Plaintiffs argue that the management agreements impose fiduciary duties on DDR, pointing to a provision contained in the managing and leasing agreement, entitled “Execution of Contracts,” which provides that DDR, as property manager, “shall respect its fiduciary duty to Owner in the execution of such contracts or orders.” It is doubtful whether a single, isolated reference to fiduciary duty amidst multiple contracts totaling hundreds of pages in length can be said to vest DDR with broad fiduciary duties, as asserted by plaintiffs. Nor are we persuaded that plaintiffs have alleged such a relationship of “special trust” as to give rise to fiduciary duties on the part of DDR (Forsythe v ESC Fund Mgt. Co. [U.S.], Inc., 2007 WL 2982247, *10, 2007 Del Ch LEXIS 140, *33 [Del Ch 2007]). Even assuming that DDR was in fact a fiduciary under the management agreements, however, plaintiffs’ fiduciary duty claim still would not lie.

In assessing whether a contractual claim will preclude a claim of breach of fiduciary duty, the question is “whether there exists an independent basis for the fiduciary duty claims apart from the contractual claims, even if both are related to the same or similar conduct” (PT China LLC v PT Korea LLC, 2010 WL 761145, *7, 2010 Del Ch LEXIS 38, *26 [Del Ch 2010]). Here, plaintiffs suggest that the LLC agreements constituted an independent source of fiduciary duties for DDR, thus rendering the fiduciary duty claim nonduplicative of the breach of contract claim under the development and managing agreements. As noted, however, the LLC agreements do not ascribe any fiduciary duties to DDR. Since plaintiffs do not posit any other independent source of fiduciary duty for DDR, any fiduciary duty claim arising under the management agreements must be dismissed as duplicative of plaintiffs’ contractual claims for breach of those agreements.

Finally, plaintiffs contend that, in considering the motion to *586dismiss, the motion court applied an insufficiently liberal standard of review to the complaint. This contention lacks merit. In considering the motion, the court correctly considered only the allegations of the complaint, as well as the plain meaning of the documents appended to the complaint itself (the LLC agreement and the management agreements) (see Bello v Cablevision Sys. Corp., 185 AD2d 262, 263 [1992], lv denied 80 NY2d 761 [1992]).

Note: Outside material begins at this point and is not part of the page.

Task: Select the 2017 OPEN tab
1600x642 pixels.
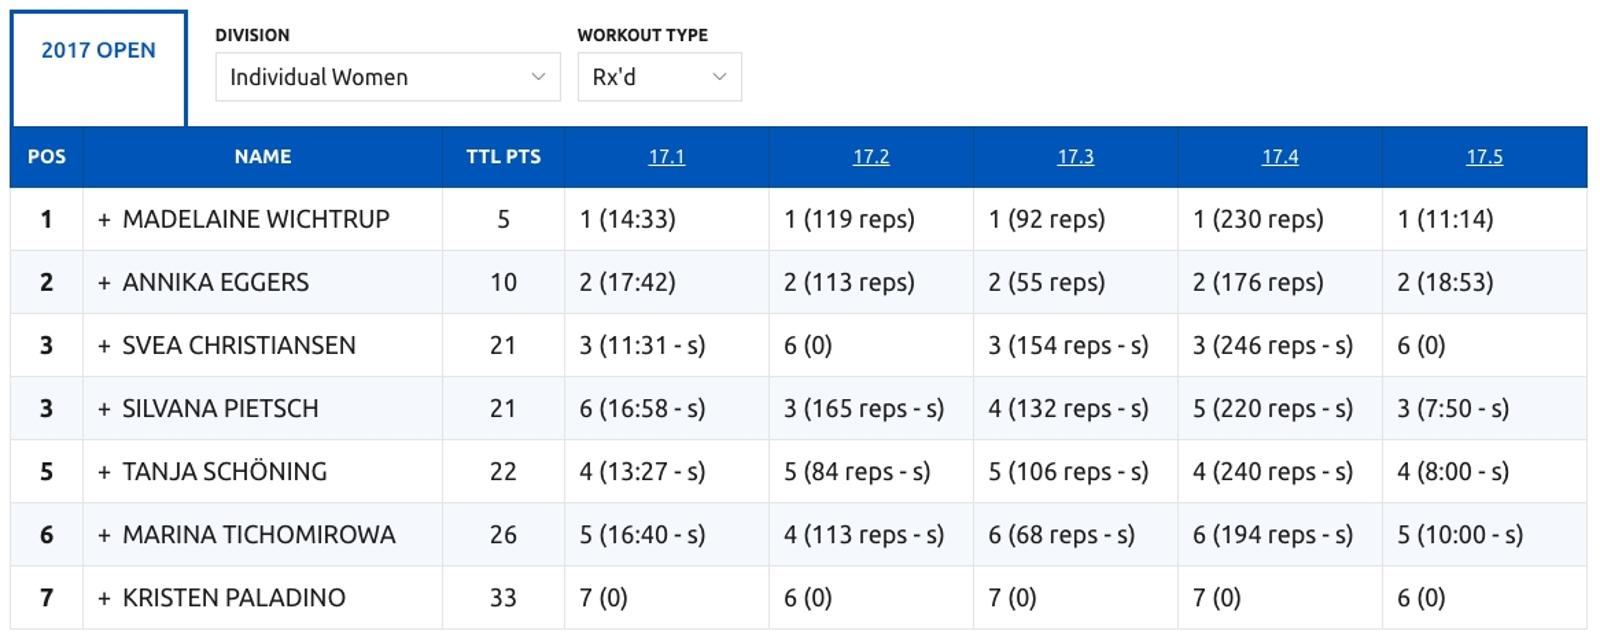Action: [98, 51]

The court also properly denied plaintiffs’ motion for leave to replead. In this regard, plaintiffs point to the affidavit of Loren Henry, one of Coventry’s vice-presidents (the Henry affidavit), submitted in support of their request for leave to replead. The Henry affidavit, however, merely provided additional details relating to the magnitude of DDR’s alleged breaches; it provided no additional support for plaintiffs’ fiduciary duty claim. In particular, the Hemy affidavit identified no additional language in the LLC or management agreements to support plaintiffs’ claim of a fiduciary duty owed by DDR. As such, plaintiffs did not establish any basis for granting their request for leave to replead (see Sanford v Colgate Univ., 36 AD3d 1060, 1062 [2007]).

We have considered plaintiffs’ remaining contentions and find them unavailing. Concur — Mazzarelli, J.P., Sweeny, Acosta, Renwick and DeGrasse, JJ.